Symptoms Across Four Stages

CTE progresses through four stages as tau pathology spreads through the brain. In stage I, many people have no symptoms at all, or they notice mild short-term memory problems and low-grade depression. Some show subtle increases in aggression. At this point, tau deposits are limited to small, isolated patches, usually in the frontal lobes.

Stage II brings more noticeable mood and behavioral changes: emotional outbursts, worsening depression, and impulsive behavior. The tau pathology has now spread to multiple areas of the cortex but still spares the brain’s memory centers.

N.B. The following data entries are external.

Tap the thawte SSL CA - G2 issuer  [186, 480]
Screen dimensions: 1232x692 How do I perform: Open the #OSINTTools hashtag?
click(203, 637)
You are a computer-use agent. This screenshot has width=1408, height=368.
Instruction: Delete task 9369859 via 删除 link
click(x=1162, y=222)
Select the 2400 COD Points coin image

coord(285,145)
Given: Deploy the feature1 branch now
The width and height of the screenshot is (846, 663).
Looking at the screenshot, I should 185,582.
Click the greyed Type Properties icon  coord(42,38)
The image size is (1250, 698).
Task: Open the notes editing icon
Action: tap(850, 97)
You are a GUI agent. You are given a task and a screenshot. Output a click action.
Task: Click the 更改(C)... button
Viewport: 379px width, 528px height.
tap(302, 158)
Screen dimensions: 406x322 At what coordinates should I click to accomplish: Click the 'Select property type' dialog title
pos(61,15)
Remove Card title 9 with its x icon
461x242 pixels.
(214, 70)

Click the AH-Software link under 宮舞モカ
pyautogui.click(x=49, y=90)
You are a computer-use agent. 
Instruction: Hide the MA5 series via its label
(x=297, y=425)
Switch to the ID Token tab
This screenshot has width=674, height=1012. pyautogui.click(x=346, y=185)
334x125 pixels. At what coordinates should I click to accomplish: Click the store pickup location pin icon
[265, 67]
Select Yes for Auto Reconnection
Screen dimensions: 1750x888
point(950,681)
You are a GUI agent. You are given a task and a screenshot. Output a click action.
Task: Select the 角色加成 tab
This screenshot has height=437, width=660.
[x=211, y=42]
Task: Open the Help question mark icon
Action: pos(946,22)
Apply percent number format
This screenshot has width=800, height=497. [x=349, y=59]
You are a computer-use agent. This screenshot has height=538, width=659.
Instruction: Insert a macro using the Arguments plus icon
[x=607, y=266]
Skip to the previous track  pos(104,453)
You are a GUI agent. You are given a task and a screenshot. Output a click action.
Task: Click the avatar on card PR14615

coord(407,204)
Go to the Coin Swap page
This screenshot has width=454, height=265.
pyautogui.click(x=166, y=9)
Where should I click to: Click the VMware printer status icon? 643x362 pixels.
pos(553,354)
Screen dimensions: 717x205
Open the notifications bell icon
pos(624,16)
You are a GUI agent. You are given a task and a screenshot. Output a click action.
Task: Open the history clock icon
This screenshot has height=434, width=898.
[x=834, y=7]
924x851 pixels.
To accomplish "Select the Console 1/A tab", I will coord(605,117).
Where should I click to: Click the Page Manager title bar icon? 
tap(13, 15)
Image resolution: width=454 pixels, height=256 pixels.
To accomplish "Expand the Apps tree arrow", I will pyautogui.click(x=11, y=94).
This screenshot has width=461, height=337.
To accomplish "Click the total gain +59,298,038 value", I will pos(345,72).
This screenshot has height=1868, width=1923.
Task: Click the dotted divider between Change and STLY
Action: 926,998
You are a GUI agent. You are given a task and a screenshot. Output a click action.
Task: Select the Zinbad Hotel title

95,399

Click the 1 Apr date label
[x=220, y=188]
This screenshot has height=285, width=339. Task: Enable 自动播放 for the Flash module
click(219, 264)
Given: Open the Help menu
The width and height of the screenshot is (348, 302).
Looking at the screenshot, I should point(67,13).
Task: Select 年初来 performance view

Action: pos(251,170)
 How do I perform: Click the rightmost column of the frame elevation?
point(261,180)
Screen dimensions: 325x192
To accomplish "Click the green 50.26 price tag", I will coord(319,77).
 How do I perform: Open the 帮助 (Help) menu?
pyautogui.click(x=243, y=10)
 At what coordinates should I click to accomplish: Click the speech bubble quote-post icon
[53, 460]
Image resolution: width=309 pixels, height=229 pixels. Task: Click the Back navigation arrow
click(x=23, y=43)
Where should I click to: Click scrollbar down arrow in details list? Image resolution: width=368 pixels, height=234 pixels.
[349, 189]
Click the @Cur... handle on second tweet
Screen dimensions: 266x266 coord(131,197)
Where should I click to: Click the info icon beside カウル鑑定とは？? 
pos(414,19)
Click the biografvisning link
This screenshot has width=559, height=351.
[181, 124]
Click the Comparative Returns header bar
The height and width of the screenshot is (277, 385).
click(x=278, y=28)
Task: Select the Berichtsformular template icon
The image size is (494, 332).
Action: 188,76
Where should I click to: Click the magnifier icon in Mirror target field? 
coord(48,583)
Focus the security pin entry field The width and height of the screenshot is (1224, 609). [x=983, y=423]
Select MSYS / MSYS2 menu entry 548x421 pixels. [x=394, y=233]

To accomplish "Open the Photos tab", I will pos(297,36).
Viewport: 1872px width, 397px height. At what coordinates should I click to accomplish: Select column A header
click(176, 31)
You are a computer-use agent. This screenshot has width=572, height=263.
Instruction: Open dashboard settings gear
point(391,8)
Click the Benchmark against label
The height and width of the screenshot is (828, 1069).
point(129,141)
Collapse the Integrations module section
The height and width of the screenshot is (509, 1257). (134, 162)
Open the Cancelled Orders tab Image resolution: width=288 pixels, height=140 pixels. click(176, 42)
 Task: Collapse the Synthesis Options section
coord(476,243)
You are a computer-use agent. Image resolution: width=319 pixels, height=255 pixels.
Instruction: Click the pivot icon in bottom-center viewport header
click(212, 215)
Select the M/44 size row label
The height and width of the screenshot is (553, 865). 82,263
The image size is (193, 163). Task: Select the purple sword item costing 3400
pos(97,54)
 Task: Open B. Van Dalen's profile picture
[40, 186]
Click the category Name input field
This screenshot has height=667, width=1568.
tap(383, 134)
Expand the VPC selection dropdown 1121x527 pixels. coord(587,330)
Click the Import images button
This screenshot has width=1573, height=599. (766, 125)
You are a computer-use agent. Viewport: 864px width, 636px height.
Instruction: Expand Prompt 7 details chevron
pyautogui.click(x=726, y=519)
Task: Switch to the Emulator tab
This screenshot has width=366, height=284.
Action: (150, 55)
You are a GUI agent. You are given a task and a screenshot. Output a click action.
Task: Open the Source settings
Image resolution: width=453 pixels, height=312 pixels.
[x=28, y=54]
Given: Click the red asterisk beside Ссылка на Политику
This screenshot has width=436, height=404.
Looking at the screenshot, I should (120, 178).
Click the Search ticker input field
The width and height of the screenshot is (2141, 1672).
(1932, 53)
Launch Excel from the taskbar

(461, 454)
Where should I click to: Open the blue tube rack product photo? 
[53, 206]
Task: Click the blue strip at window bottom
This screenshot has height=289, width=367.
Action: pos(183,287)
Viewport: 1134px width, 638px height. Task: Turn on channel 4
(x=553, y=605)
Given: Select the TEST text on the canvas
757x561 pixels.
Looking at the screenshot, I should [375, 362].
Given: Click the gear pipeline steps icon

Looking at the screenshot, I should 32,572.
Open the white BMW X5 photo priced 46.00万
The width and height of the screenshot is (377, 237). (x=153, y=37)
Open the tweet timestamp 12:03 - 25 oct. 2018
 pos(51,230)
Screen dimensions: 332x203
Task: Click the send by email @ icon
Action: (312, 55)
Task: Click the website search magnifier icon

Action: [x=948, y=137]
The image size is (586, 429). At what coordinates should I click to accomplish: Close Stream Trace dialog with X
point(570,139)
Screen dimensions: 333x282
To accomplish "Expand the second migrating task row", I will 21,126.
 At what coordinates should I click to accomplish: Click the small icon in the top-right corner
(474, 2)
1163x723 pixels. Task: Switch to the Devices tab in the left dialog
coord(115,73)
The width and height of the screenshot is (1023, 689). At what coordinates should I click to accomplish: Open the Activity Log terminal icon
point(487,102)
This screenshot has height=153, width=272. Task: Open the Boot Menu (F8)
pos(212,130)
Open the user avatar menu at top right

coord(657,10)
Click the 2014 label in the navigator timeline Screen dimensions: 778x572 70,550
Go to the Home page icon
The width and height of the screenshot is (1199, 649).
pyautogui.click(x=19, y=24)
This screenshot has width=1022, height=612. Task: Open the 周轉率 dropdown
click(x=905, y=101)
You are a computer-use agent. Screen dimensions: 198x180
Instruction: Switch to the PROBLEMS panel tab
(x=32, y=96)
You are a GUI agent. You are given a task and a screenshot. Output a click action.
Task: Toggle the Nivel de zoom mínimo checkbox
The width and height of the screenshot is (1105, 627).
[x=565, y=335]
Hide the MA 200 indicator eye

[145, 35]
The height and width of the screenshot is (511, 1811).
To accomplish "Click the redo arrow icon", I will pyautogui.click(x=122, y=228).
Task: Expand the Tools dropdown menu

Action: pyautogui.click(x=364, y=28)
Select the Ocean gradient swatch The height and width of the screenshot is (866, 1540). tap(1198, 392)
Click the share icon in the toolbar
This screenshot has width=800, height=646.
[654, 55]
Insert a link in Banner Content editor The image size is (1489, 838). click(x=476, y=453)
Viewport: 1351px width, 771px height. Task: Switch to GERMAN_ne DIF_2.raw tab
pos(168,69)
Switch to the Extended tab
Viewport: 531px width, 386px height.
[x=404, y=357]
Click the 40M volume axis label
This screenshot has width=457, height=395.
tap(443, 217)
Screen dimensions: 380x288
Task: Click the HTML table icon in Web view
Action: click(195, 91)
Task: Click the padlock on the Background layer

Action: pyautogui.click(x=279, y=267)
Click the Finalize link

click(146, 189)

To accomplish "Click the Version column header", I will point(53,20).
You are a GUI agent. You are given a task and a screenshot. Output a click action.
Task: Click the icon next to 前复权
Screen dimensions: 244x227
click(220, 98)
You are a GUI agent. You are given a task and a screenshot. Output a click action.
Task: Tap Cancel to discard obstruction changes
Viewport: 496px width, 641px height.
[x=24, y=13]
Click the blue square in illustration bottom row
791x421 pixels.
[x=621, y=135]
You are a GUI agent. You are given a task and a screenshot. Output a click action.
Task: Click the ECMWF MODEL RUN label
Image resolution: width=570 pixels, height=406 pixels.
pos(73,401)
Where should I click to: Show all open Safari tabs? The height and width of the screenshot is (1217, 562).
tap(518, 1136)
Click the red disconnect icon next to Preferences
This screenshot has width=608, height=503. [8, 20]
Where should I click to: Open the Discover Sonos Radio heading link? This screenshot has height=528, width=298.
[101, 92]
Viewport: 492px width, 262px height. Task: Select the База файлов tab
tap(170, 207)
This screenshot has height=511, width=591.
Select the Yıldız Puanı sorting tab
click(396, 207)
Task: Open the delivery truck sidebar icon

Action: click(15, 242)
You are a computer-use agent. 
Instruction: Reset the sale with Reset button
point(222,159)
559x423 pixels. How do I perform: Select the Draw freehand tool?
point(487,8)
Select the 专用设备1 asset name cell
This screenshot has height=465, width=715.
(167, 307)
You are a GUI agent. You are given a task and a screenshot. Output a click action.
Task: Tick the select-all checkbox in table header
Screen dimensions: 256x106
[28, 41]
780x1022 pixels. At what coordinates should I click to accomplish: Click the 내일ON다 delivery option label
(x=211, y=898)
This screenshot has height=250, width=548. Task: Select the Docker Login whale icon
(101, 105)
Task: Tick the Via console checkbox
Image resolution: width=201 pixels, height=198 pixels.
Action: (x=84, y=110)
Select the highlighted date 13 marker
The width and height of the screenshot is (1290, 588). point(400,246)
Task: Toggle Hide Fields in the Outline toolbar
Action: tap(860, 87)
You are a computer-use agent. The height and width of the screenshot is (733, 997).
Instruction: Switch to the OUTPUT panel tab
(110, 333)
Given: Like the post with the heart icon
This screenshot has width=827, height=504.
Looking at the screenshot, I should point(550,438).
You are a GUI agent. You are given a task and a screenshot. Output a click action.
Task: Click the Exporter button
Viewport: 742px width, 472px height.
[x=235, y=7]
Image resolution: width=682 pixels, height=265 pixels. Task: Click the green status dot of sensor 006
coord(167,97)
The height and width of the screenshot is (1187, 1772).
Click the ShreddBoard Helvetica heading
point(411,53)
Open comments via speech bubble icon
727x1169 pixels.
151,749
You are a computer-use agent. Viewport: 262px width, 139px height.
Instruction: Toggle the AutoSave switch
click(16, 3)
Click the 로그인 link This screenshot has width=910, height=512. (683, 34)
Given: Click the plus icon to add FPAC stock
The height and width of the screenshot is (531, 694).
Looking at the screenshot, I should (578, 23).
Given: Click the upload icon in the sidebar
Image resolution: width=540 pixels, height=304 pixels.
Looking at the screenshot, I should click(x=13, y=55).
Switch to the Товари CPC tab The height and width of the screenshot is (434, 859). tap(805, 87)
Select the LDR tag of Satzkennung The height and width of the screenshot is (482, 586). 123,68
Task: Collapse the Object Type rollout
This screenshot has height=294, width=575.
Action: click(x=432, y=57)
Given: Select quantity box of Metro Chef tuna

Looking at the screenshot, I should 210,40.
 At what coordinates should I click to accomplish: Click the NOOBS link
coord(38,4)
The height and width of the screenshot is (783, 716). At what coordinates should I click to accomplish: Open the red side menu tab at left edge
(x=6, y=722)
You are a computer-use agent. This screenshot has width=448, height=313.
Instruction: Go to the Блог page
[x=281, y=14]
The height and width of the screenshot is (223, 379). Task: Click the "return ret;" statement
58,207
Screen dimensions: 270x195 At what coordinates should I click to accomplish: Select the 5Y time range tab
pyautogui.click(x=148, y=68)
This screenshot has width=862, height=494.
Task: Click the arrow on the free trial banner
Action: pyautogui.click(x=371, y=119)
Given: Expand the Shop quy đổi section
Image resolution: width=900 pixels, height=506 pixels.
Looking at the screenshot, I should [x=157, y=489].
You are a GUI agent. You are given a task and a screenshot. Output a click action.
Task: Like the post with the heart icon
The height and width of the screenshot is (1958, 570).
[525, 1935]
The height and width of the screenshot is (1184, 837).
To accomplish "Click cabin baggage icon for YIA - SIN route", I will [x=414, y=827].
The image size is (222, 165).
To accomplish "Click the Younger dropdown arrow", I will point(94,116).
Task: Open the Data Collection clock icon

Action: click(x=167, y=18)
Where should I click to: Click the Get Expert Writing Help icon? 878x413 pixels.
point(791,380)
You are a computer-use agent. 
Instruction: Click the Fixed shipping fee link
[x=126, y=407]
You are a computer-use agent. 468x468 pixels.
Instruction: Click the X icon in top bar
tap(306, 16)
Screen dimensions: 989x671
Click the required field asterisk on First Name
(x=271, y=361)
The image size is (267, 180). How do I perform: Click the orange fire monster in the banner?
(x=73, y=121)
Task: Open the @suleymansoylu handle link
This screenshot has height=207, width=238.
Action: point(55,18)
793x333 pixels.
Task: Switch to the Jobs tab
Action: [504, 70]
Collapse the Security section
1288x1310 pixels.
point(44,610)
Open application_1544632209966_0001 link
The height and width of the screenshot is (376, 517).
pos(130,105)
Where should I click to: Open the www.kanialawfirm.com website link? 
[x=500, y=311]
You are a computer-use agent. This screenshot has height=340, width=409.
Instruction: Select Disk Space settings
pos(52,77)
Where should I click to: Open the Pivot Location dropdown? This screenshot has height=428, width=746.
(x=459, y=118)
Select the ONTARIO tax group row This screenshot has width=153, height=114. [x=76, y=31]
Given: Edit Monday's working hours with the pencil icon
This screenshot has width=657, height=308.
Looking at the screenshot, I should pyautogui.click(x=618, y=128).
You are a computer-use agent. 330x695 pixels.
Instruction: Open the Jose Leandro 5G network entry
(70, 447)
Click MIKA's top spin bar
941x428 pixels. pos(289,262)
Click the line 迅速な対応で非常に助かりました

By stage III, cognitive decline becomes obvious. Memory loss, difficulty with planning and decision-making, trouble with spatial awareness, and growing apathy are typical. Tau tangles are now widespread across the frontal, temporal, and parietal lobes, and have reached the hippocampus and amygdala, regions critical for memory and emotion.

Stage IV is the most severe. Patients develop significant language problems, paranoia and other psychotic symptoms, and movement difficulties resembling Parkinson’s disease. At this stage, the brain often shows visible shrinkage, and the damage is extensive enough to cause profound disability.

Why It Can Only Be Confirmed After Death

No approved blood test, brain scan, or spinal fluid test can currently confirm CTE in a living person. The tau clumps that define the disease are microscopic and sit deep within the folds of the cortex, making them invisible to standard imaging. Definitive diagnosis requires a pathologist to examine thin slices of brain tissue under a microscope after death.

Researchers are exploring several promising approaches. Certain forms of phosphorylated tau in the blood may eventually help distinguish CTE from Alzheimer’s, since the two diseases involve different tau variants. Lower blood levels of specific tau markers, for instance, may point toward CTE rather than Alzheimer’s in someone with cognitive decline and a history of head impacts. But these tools remain experimental, and none are selective enough for clinical use yet.

Diagnosing Symptoms in Living People

While CTE itself can’t be confirmed during life, doctors can diagnose a related clinical condition called Traumatic Encephalopathy Syndrome (TES). A consensus set of criteria published in the journal Neurology requires four elements: substantial exposure to repetitive head impacts from contact sports, military service, or other causes; core symptoms of memory or executive function problems, behavioral dysregulation (explosiveness, impulsivity, rage, emotional instability), or both; a progressive course, meaning symptoms worsen over time; and ruling out other neurological, psychiatric, or medical conditions that could fully explain the symptoms.

TES is essentially the clinical label doctors use when someone’s history and symptoms strongly suggest CTE is the underlying cause. It’s not a perfect stand-in for a pathological diagnosis, but it gives patients and families a framework for understanding what’s happening and planning care.

Prevention and Risk Reduction

No helmet, mouth guard, or piece of protective equipment has been shown to prevent concussions or reduce subconcussive impacts. Helmets are designed to prevent skull fractures, and they do that well, but they don’t stop the brain from moving inside the skull on impact. In some cases, the sense of protection from equipment actually encourages more aggressive play, potentially increasing injury rates.

The strategies with the most evidence behind them focus on reducing exposure. Rule changes in several sports have helped: moving the kickoff line in football, restricting head-to-head contact during soccer headers, and setting minimum ages for body checking in youth hockey. Limiting the number and intensity of full-contact practices is another lever that leagues and coaches can control. For individual athletes, the key recommendations include immediate removal from play after a suspected concussion, no same-day return, a medically supervised step-by-step return protocol, and serious consideration of retiring from contact sports if symptoms become prolonged or permanent.

Because cumulative exposure appears to matter more than any single event, delaying children’s entry into full-contact sports and reducing the total years of heavy impact exposure may be among the most effective ways to lower long-term risk.